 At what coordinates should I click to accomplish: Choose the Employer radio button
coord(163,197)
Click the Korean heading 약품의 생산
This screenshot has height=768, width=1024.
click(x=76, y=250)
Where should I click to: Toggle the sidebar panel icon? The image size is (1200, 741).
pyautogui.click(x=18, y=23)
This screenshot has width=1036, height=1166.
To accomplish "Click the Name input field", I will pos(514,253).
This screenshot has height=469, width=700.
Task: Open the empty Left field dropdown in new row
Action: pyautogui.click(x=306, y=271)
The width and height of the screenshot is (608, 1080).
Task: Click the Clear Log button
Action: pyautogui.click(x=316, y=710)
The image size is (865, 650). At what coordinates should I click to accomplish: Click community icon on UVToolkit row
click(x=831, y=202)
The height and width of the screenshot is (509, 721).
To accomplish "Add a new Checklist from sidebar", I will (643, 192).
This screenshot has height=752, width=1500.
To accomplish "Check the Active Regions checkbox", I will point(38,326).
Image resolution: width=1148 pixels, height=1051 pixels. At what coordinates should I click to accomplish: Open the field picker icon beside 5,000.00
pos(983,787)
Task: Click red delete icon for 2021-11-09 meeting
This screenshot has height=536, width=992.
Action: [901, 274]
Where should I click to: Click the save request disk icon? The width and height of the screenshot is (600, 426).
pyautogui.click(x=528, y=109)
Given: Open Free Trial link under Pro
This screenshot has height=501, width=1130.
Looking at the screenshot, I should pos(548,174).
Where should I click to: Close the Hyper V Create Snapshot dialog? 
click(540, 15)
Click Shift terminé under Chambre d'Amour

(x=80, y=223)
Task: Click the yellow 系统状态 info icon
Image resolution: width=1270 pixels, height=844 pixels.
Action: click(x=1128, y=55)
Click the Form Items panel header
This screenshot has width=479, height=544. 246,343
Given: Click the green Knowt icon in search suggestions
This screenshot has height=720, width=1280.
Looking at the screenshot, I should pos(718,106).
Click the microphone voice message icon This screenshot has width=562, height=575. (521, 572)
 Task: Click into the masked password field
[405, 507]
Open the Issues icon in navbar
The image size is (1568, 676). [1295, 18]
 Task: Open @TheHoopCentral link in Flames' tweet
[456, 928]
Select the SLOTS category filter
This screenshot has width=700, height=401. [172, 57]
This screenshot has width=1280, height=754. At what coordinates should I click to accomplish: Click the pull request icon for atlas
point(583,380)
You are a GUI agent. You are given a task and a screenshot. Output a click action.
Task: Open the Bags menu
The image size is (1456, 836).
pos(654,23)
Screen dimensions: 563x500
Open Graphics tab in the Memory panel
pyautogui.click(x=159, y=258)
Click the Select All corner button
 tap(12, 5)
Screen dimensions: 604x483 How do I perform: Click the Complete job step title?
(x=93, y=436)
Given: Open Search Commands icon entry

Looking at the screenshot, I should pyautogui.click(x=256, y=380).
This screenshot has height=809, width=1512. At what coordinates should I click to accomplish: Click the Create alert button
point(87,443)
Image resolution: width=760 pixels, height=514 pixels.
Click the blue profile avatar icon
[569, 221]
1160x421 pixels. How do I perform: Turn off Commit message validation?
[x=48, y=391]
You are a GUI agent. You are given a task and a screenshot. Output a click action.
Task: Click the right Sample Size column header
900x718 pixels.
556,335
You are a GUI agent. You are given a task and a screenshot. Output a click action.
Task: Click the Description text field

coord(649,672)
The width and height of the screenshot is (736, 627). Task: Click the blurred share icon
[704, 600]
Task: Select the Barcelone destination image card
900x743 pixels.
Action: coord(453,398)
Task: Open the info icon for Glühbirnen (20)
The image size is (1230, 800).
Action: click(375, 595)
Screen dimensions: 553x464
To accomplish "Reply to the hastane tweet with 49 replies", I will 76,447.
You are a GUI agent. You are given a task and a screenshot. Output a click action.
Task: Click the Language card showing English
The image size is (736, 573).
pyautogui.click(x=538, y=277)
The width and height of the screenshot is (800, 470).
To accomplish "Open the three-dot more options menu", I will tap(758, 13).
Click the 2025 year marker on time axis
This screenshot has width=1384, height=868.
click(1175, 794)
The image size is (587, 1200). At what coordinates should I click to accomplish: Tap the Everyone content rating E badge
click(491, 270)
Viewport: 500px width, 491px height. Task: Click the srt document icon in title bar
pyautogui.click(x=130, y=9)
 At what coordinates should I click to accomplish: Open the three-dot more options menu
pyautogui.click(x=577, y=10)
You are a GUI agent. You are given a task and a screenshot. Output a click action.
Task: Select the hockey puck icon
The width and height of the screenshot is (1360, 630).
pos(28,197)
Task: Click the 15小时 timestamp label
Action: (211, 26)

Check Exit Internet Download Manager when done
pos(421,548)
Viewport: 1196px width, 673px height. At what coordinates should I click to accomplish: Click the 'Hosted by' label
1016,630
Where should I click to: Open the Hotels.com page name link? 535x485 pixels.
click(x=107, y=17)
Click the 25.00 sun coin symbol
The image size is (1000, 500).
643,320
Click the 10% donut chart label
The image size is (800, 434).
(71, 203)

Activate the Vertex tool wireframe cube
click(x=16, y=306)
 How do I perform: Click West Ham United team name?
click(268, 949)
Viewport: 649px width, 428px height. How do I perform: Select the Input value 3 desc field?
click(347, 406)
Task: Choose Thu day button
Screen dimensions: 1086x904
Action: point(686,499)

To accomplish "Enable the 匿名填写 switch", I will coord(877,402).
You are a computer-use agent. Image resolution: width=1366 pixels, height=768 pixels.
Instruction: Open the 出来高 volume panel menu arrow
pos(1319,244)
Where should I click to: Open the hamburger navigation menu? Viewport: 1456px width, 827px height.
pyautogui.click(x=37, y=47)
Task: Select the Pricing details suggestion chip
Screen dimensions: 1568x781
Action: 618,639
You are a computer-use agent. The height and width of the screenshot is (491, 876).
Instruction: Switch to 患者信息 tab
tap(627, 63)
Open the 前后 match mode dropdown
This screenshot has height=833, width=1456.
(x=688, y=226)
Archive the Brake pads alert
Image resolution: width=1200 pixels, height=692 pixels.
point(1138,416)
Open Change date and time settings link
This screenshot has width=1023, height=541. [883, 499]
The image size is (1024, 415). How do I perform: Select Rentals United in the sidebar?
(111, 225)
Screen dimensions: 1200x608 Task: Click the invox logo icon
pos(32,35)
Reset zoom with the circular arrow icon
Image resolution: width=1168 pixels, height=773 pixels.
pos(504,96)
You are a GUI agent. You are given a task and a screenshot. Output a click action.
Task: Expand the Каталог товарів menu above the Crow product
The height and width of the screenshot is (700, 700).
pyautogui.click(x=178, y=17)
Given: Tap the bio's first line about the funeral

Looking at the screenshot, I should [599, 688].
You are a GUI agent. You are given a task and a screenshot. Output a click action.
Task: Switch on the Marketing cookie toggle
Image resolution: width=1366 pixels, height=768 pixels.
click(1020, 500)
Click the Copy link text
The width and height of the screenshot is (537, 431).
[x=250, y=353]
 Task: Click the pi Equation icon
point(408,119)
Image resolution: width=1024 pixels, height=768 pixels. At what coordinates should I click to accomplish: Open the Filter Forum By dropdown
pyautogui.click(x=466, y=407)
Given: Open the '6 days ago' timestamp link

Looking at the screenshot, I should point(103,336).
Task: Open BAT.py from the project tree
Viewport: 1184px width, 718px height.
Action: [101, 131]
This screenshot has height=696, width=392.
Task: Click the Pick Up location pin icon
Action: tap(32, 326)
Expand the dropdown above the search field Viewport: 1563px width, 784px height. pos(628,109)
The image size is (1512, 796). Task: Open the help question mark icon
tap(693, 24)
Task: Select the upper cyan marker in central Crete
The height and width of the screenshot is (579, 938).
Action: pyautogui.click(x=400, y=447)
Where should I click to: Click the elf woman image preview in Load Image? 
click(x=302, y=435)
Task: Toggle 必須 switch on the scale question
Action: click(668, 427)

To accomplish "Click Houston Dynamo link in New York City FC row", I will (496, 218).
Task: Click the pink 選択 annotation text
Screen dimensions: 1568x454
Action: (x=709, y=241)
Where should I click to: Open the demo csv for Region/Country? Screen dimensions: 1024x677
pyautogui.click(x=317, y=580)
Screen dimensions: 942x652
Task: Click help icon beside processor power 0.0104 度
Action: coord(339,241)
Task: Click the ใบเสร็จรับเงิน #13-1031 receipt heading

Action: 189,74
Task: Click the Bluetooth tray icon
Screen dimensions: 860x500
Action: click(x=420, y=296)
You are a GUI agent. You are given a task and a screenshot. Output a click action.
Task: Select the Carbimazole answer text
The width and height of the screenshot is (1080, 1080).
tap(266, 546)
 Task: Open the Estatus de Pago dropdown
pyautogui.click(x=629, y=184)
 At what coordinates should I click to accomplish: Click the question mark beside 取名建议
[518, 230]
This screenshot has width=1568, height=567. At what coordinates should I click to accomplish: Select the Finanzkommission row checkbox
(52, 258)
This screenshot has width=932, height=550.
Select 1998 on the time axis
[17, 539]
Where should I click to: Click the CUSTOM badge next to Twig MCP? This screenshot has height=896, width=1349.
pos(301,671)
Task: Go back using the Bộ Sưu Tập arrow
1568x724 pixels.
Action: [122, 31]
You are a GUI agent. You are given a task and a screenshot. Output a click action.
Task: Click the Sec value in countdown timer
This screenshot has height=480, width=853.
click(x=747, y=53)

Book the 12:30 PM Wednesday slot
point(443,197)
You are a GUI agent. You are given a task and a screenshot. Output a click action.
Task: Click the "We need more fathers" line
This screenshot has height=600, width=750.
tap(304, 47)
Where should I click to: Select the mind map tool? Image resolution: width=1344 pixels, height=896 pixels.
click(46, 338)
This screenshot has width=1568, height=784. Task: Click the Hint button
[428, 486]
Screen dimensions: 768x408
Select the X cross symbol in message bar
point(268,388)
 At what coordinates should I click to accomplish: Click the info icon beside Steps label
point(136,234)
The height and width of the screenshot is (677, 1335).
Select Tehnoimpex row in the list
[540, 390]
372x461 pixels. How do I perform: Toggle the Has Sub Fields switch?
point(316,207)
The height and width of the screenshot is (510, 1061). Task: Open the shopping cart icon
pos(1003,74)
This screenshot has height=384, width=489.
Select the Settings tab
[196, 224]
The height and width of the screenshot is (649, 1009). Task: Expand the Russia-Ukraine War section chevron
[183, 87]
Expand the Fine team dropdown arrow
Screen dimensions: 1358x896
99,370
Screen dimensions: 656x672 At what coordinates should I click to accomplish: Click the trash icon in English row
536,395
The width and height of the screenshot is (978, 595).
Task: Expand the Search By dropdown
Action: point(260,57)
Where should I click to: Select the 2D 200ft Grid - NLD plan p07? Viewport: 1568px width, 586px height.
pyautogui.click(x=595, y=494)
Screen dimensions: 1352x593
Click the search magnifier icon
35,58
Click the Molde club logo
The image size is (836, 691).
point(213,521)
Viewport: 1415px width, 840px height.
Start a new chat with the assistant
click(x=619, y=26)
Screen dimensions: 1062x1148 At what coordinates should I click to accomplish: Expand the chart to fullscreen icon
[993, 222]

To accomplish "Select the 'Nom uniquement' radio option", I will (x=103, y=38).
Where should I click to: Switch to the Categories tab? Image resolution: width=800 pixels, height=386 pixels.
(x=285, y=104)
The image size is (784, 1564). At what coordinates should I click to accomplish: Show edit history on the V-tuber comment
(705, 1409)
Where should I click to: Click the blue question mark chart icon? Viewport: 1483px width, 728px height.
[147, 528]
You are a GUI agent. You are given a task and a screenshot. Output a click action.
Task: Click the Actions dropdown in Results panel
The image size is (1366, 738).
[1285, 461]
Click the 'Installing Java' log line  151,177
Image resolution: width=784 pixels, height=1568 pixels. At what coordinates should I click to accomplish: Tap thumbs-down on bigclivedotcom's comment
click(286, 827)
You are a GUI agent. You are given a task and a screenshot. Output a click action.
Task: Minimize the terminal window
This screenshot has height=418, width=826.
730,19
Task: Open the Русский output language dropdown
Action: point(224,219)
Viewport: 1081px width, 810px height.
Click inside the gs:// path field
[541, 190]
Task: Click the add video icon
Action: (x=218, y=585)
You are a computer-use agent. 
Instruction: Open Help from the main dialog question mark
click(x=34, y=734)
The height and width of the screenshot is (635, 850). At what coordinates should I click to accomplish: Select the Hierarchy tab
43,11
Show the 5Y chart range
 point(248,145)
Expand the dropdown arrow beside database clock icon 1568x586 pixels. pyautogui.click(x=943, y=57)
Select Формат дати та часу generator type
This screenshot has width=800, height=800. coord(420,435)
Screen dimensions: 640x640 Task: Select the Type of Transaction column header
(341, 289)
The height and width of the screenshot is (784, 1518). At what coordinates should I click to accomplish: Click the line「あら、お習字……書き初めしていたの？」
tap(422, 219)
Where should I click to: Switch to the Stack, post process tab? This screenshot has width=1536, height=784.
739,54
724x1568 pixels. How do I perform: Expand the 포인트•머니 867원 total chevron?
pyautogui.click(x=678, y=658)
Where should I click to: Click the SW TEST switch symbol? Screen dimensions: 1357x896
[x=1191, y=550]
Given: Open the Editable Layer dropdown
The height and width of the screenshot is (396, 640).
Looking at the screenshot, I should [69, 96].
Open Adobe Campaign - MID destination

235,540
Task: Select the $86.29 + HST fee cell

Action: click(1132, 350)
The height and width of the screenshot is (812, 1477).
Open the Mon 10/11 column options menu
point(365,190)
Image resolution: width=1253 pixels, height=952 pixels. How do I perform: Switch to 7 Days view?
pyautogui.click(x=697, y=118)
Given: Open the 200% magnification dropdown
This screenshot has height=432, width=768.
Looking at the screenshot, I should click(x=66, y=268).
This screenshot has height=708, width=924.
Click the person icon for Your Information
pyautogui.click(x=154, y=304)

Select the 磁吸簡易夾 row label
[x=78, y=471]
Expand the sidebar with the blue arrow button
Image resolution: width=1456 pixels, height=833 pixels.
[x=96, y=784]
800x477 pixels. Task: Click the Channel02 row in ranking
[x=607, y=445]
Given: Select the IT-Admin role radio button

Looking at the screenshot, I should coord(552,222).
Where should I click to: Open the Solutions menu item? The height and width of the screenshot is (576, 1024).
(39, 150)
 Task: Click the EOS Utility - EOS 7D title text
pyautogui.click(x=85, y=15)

****************************************

Exercise
For every line above with the word "computer" in it, make a copy.

Problem solution
You are a computer-use agent. Image resolution: width=1366 pixels, height=768 pixels.
You are a computer-use agent. The height and width of the screenshot is (491, 876).
You are a computer-use agent. 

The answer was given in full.